Goal: give each conversation its own container so tool calls in one can't affect
another, while keeping one backend and one conversation list in the frontend.

Where we already are

  • Local backend: one long-lived agent-server. All conversations share its
    process, filesystem, and /workspace/project. No isolation.
  • Cloud backend: a control plane (app.all-hands.dev) owns the conversation
    index; each conversation gets a sandbox pod via a Runtime API. Frontend talks
    through /api/cloud-proxy and routes per-conversation traffic to the sandbox
    via conversation_url + X-Session-API-Key.

Local and cloud already sit at opposite corners of two orthogonal axes:
(a) where the conversation index lives, and (b) whether the agent-server is
long-lived or ephemeral per conversation. Real isolation puts you in cloud's
corner regardless of how you get there.

Option 1 — Use OpenHands OSS as the backend

OpenHands OSS (openhands/app_server/ in OpenHands/OpenHands) is,
structurally, the open-source cloud control plane. Its /api/v1 surface —
app-conversations, sandboxes (with SandboxStatus, ExposedUrl,
session_api_key, conversation_url), settings, secrets, git, events
— uses the same model names, field names, and status enum values that
agent-canvas's "cloud" branches already speak. Its DockerSandboxService
already provisions a per-conversation agent-server container, allocates host
ports, sends event webhooks back to the control plane, and tracks sandbox
lifecycle (STARTINGRUNNINGPAUSEDERRORMISSING).

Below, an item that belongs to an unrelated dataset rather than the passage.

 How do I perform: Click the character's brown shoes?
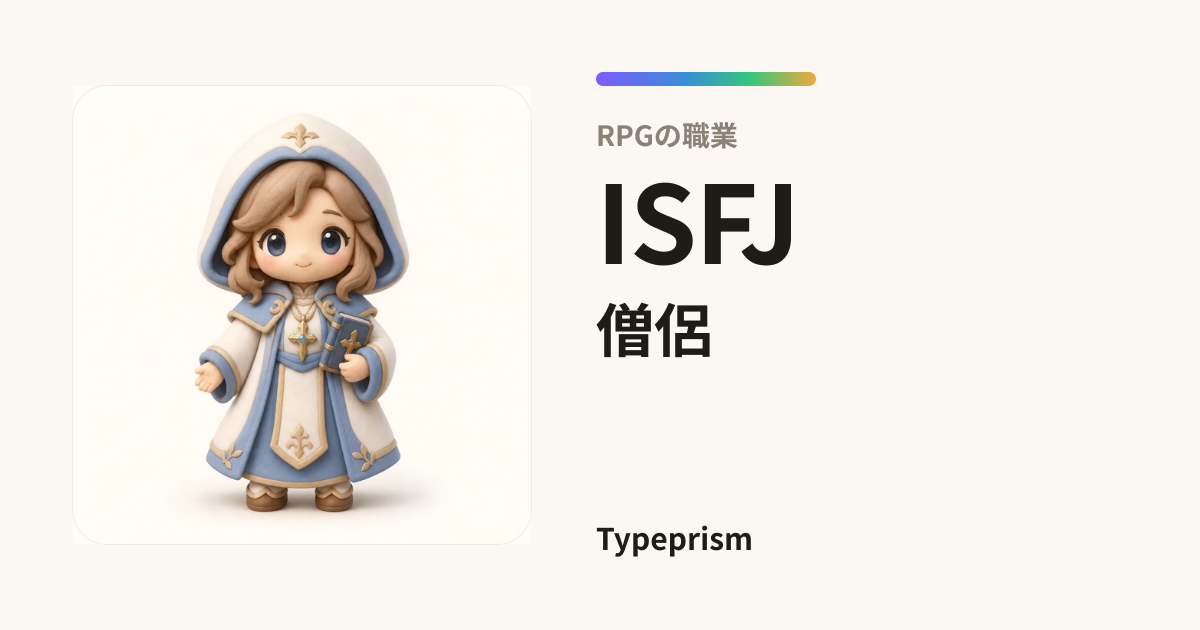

  • Frontend: registers as kind: "cloud". One small fix likely needed:
    cloud-proxy auth toggle. OSS uses X-Session-API-Key (set via
    SESSION_API_KEY env var); agent-canvas's callCloudProxy defaults to
    Authorization: Bearer. Per-backend auth-mode is a tiny change.
  • Reuses: ~everything. Most of the work was already done by the OpenHands
    team. An OSS deployment registers as a kind: "cloud" backend in
    agent-canvas's "Manage backends" UI.
  • Adds: nothing on the backend side that doesn't already exist.
  • Remote-VM story: OpenHands/OpenHands#13516
    adds a WebSocket gateway that routes all sandbox traffic through the single
    app-server port. With it enabled (ENABLE_WEBSOCKET_GATEWAY=true), the
    browser only ever talks to the OpenHands app-server's URL — no per-sandbox
    ports to expose, no wildcard DNS, no ingress work. That solves the
    hardest piece of "run this on a VM behind one URL." The sibling
    #13551 adds the same
    treatment for VS Code, and #12591
    is an earlier take on the K8s side.
  • Trade-off: the WS-gateway PR is open with requested changes and not yet
    merged. Until it lands (or we ship a fork), VM deployments either expose
    random sandbox ports (OSS default, OH_SANDBOX_CONTAINER_URL_PATTERN) or
    add their own ingress.

Option 2 — Standalone control plane (k8s "cloud-shaped" backend)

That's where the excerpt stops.